One of the first things that come to mind is the comparison of horse farming to tractor farming with regard to the environment. While many modern horse farms do use gasoline or diesel engines behind horses, the amount of fuel consumed for comparable tasks is much less on horse farms than on tractor farms. This is good for the environment. And then there is the issue of soil compaction. Horses hooves are so much smaller than even the smallest of tractor tires, and the weight of a team of horses is spread out over a large area instead of concentrated under a tire bearing up a heavy load of steel and aluminum. And there is the aforementioned benefit of horse manure to replenish soils. Consider this; everything it takes to make and sustain a horse comes from the earth. And horses replace themselves! And even when they die, their carcasses can safely be broken down by the forces of nature to nurture the earth one more time. And so horses take from the earth and give back to it. In the meantime they provide the power needed for a farmer to care for, to “farm” the earth. Tractors? Everything needed to make a tractor comes from the earth as well, as does the fuel it takes to make it work. And all the steel, plastic, spark plugs, wires, rubber it takes to make a tractor, all of it comes from the earth, all of it. And when it no longer functions or is replaced by something “better”, where does it go? Does it give anything back to the earth as it deteriorates in some landfill somewhere? The thing the horse and the tractor have in common on the farm is providing the forward power needed to make the equipment work that is attached to it, and both do it well. But the horse keeps giving back to the earth in equal measure everything it takes from it. How can this be considered anything but practical? And then there is the profitable part.

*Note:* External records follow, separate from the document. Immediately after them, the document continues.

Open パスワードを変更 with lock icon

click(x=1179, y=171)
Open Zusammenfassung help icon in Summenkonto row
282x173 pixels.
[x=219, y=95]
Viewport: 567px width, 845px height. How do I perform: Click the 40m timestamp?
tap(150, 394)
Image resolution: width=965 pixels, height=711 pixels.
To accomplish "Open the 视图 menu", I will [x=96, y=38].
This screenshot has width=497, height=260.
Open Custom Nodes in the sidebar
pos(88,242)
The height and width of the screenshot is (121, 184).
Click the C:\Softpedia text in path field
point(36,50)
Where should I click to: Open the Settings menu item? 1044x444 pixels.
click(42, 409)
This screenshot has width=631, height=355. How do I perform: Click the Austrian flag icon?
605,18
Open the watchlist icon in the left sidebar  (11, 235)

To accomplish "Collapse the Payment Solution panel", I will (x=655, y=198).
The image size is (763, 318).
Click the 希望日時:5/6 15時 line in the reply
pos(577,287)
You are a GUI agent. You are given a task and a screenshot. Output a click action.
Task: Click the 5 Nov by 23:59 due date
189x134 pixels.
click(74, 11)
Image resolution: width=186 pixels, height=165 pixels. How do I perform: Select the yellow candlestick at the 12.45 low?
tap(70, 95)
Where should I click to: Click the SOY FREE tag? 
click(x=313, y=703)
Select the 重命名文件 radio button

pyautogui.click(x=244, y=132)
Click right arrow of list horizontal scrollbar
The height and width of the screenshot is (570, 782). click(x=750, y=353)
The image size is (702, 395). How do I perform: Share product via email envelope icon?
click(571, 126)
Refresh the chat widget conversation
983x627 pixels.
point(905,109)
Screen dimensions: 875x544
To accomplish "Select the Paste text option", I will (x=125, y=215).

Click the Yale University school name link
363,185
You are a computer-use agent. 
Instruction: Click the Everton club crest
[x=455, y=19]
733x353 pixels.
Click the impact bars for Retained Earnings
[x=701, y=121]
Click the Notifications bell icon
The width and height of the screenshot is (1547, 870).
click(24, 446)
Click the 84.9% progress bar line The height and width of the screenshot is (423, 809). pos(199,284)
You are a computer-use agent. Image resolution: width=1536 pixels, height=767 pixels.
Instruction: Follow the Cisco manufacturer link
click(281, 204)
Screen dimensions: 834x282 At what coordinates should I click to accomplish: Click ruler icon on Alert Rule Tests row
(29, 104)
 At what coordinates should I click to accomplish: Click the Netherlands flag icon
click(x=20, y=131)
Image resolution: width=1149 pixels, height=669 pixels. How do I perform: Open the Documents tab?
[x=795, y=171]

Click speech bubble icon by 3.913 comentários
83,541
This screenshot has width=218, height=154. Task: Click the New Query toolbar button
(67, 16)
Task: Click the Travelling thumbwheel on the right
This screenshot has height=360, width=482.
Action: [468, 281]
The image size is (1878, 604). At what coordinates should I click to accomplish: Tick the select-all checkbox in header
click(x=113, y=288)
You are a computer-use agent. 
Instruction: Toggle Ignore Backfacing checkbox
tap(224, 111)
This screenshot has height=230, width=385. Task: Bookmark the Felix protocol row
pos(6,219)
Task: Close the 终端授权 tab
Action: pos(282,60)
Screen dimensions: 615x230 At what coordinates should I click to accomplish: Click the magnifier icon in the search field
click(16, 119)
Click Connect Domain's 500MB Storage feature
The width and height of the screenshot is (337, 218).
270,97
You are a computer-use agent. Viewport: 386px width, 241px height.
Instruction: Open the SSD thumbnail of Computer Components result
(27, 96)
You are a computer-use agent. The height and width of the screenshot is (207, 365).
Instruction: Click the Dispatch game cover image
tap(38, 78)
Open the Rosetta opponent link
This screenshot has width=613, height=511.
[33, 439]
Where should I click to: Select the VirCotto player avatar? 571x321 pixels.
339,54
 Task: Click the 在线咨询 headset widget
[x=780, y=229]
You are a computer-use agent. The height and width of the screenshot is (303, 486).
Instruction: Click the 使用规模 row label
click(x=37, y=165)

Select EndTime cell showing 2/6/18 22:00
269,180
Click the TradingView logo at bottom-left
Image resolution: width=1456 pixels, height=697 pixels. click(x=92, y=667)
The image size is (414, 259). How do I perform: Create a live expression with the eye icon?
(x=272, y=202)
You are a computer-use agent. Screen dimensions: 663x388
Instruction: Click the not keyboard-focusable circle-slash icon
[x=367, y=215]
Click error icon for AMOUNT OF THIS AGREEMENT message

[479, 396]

To support this part of the Horse Progress Days mission statement properly there needs to be an article written that establishes the cost of operating a horse farm and the bottom line profits that go with it. This can be a challenge since the actual value of a horse goes up as it ages before it declines because of old age, while the value of a tractor goes down steadily from the day it is put into operation. Consider this, a farmer is hauling manure with a young team and as he uses them and trains them they become more valuable. And the manure he is hauling will benefit the land by way of fertilizing it. How does he know which side of the ledger to put his time on? And is the manure he is hauling an expense or an asset? What about the feed he gives his horses, and the bedding he uses? It all turns into manure. How does he decide which side of the ledger to post it on? In these instances it is clear that once again, the horse is giving back to the operation much more than just forward motion for the equipment he is pulling. So it seems the farmer needs to ere on the side of profit when posting. And then there is the fact that, as was mentioned earlier, horse farming communities have grown significantly over the past 30 years or so while tractor farms have declined.